EXERCISE DIRECTIONS: Report every line of the listing below that contains the word "Open".

DATA:
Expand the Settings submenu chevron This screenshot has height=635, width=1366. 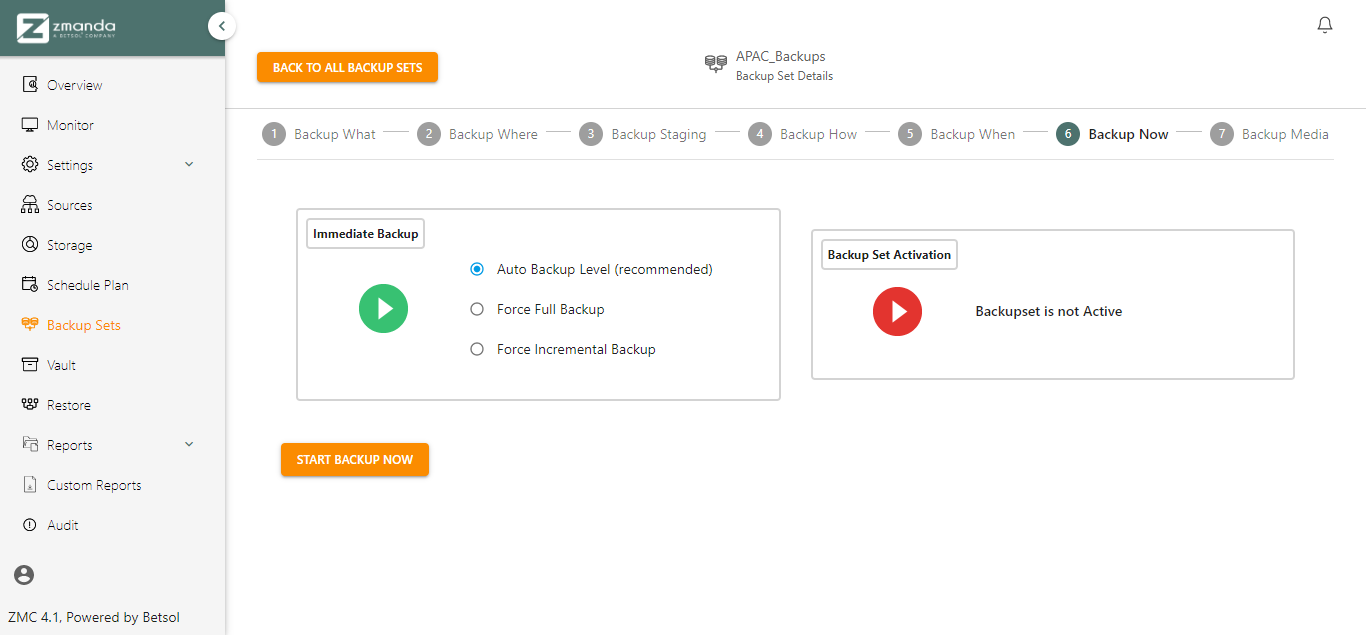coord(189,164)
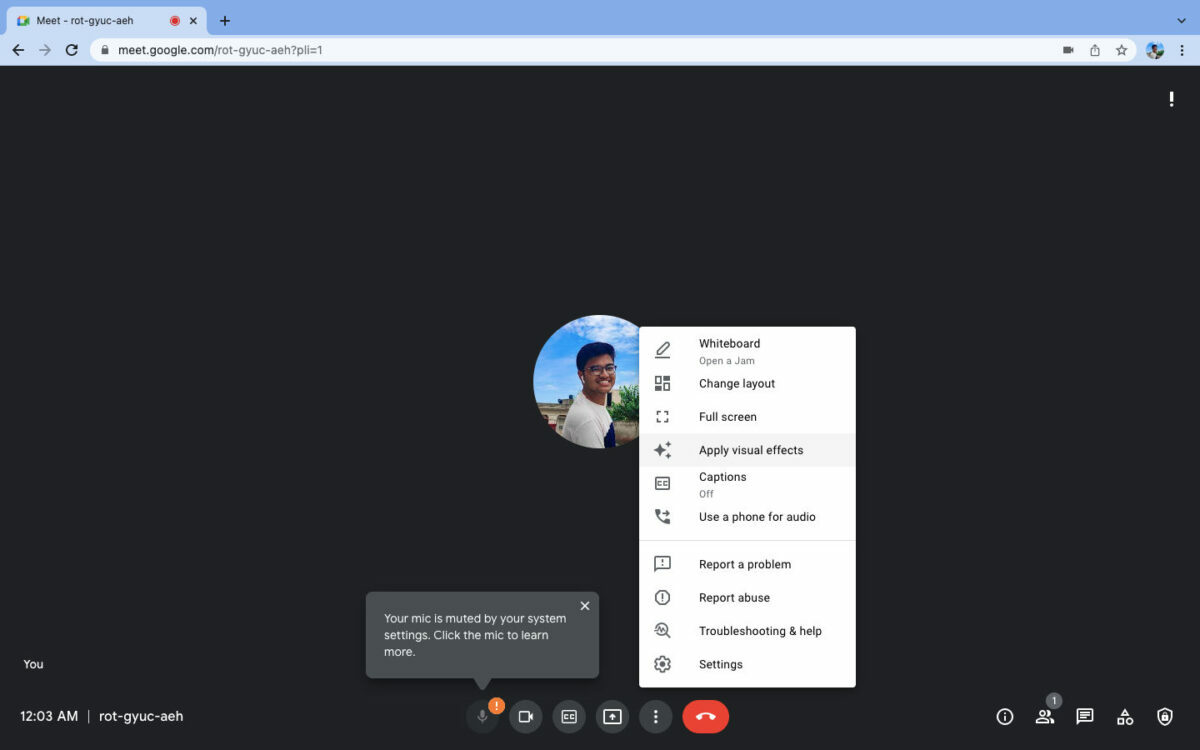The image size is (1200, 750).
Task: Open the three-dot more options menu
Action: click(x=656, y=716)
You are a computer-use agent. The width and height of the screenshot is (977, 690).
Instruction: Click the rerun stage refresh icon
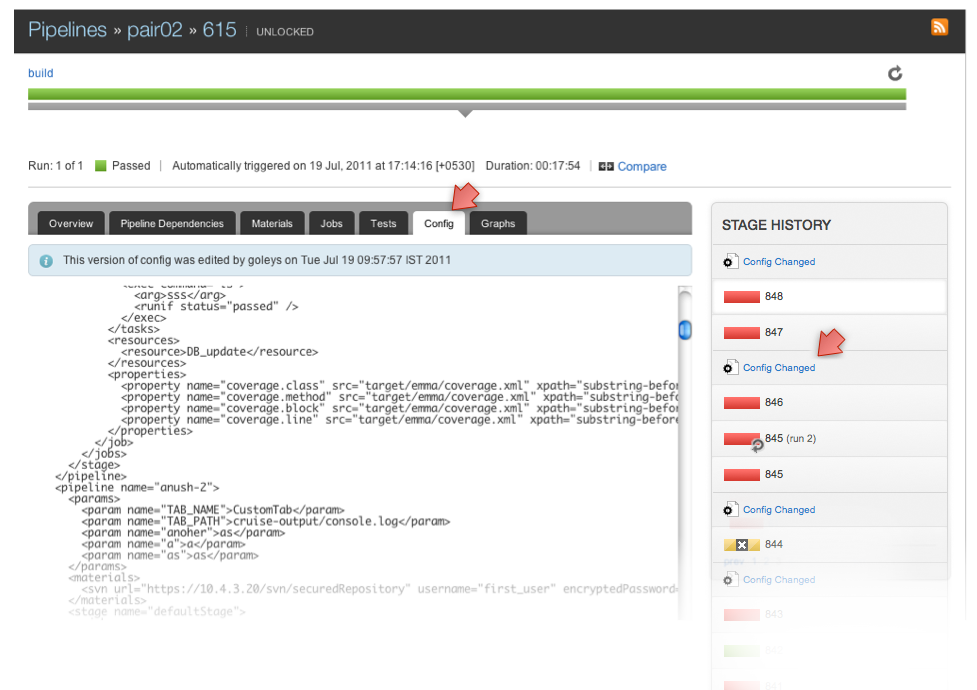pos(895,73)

==

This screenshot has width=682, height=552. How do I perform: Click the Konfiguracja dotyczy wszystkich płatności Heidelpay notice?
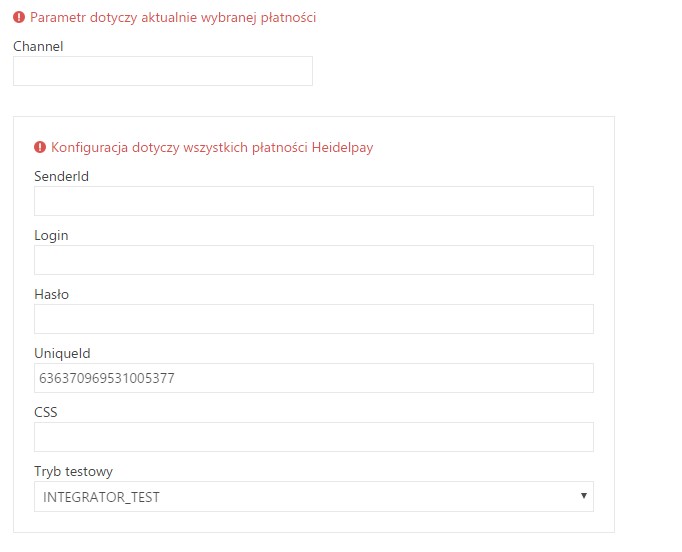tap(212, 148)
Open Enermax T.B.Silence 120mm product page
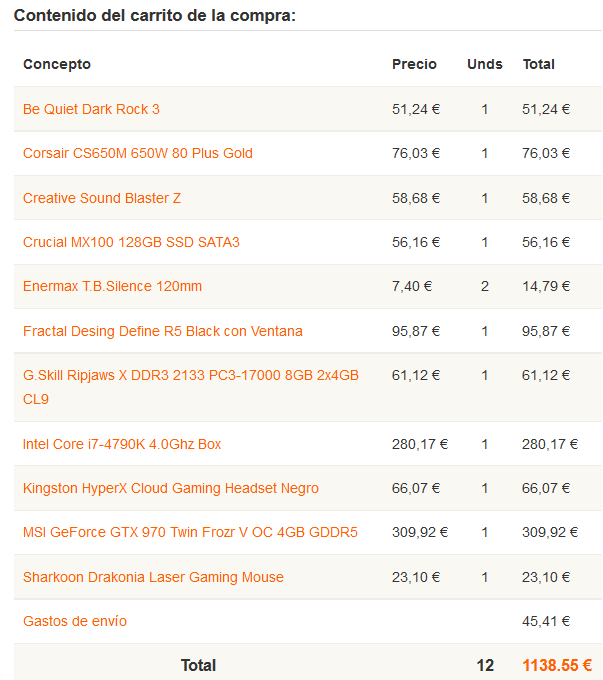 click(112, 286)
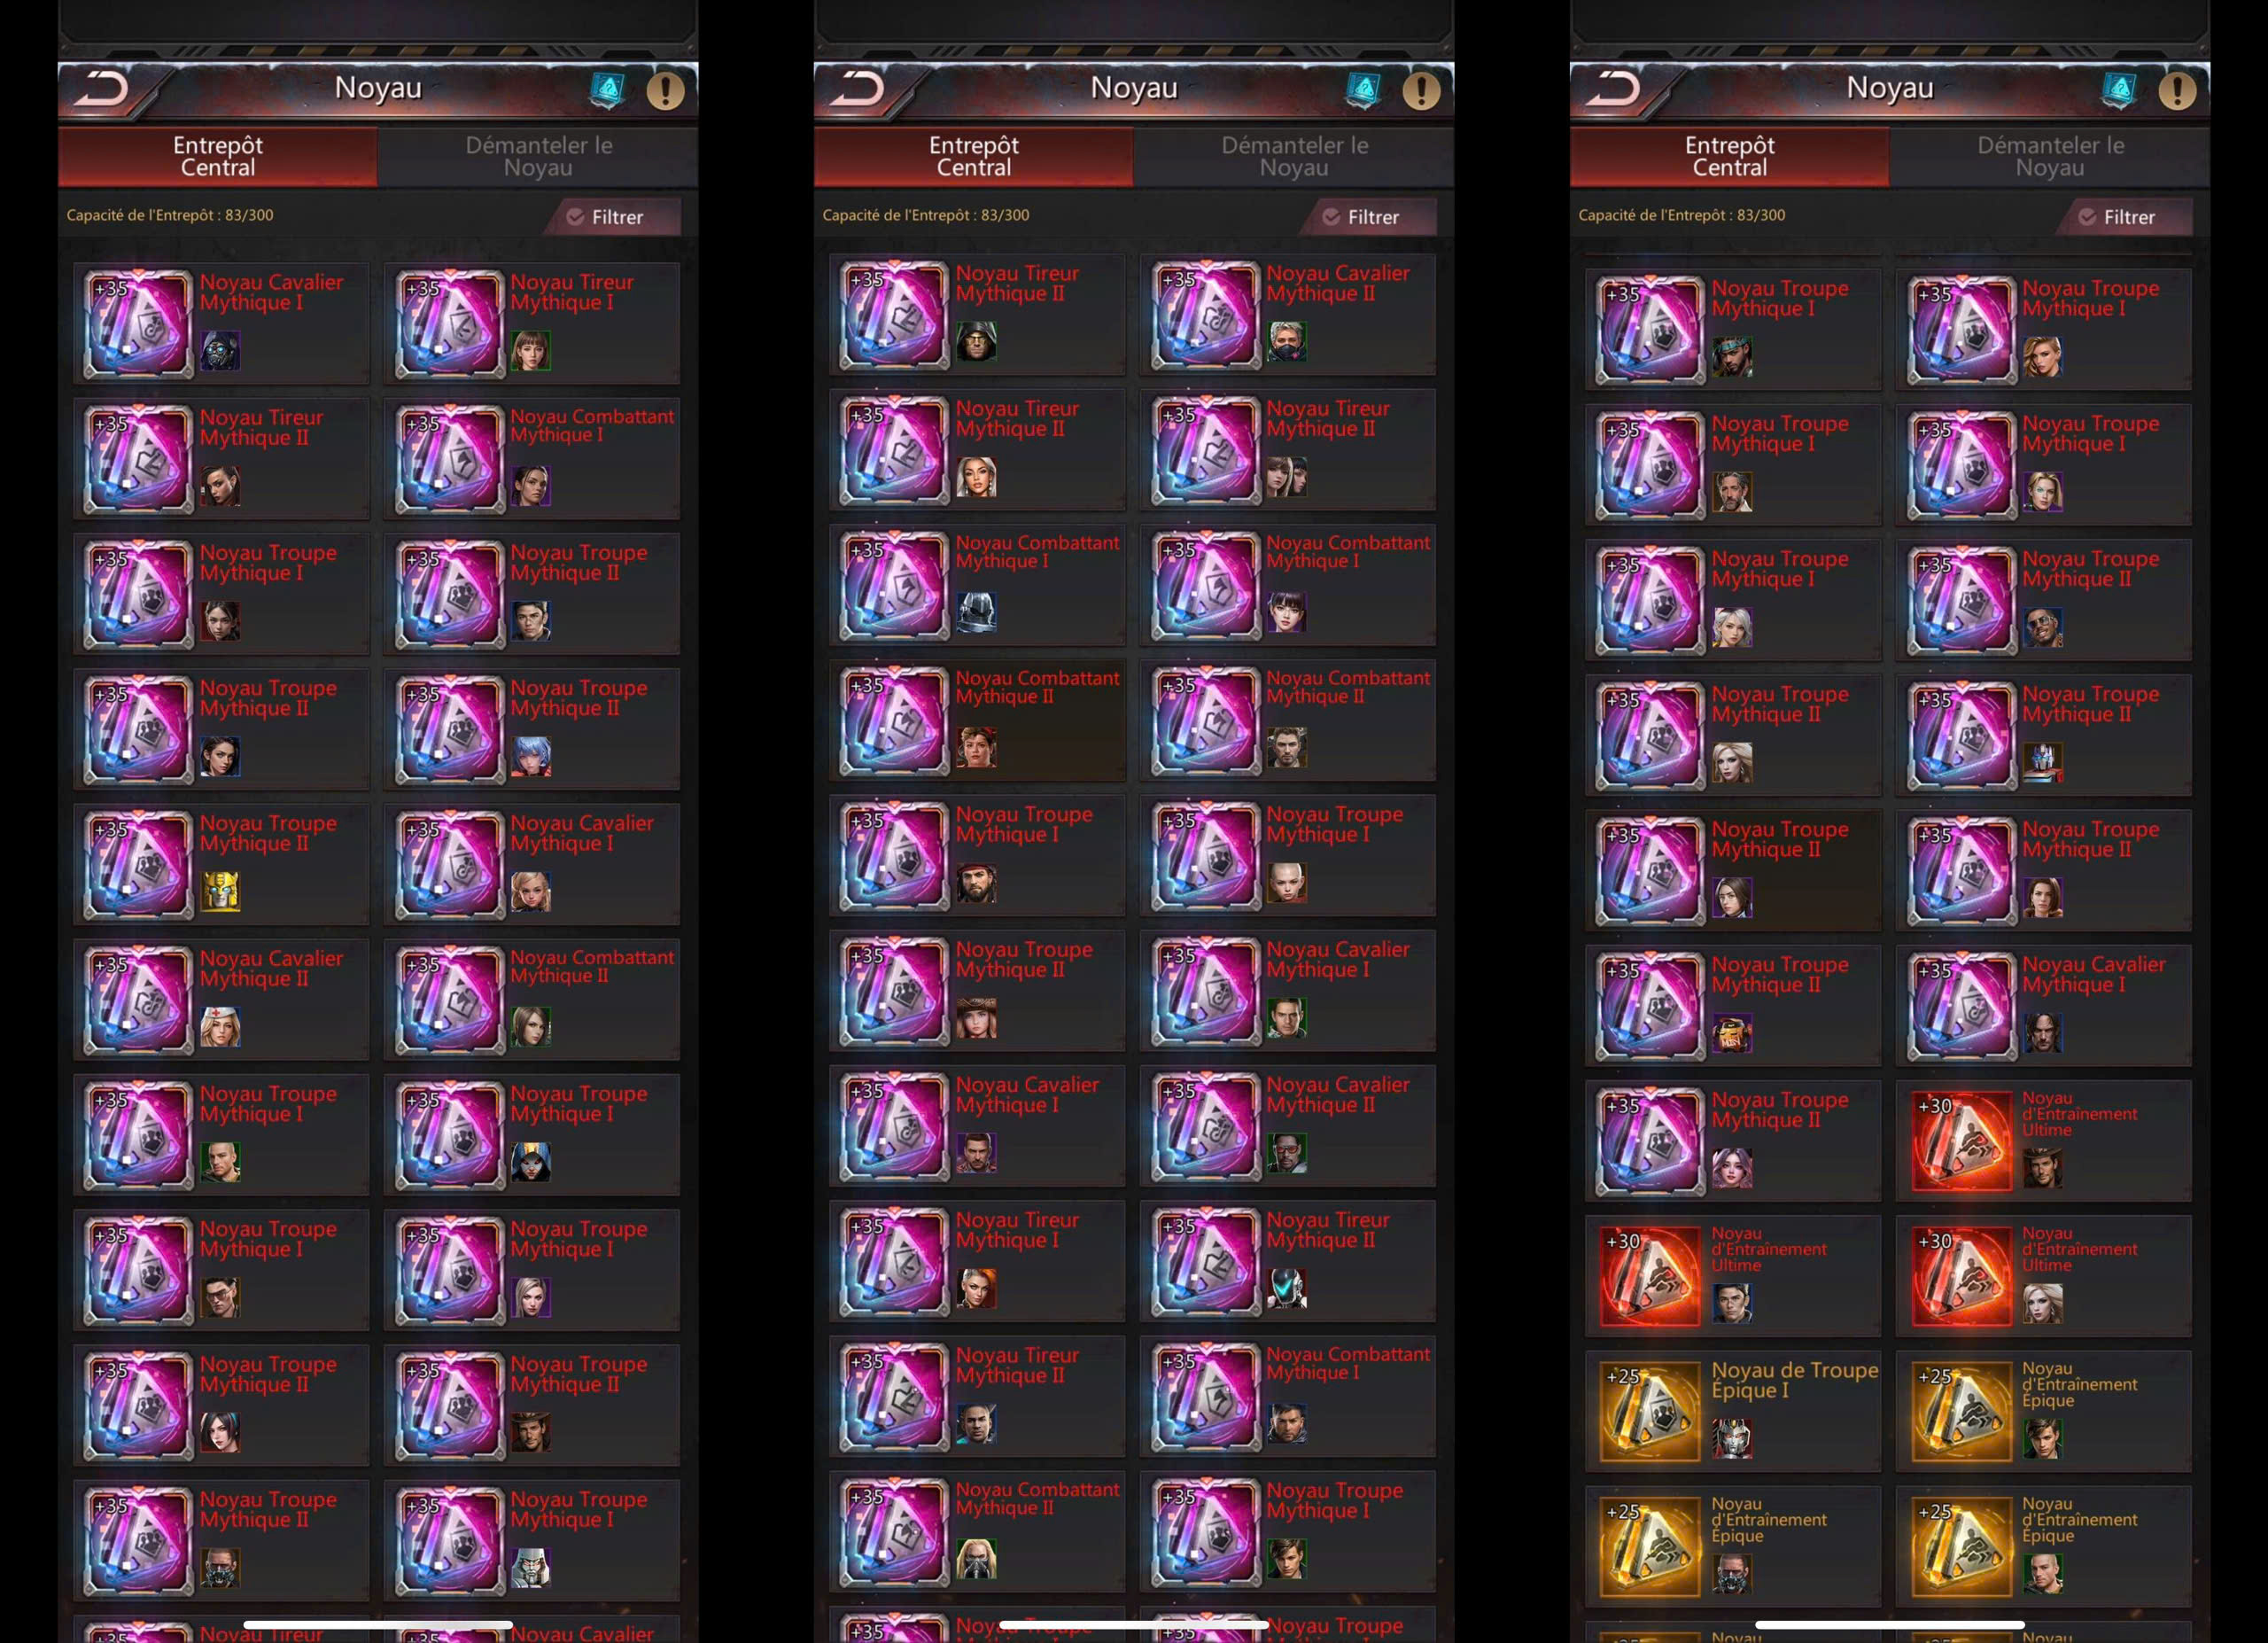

EXPECTED ANSWER:
Task: Open the three-dot more options menu
Open Enermax T.B.Silence 120mm product page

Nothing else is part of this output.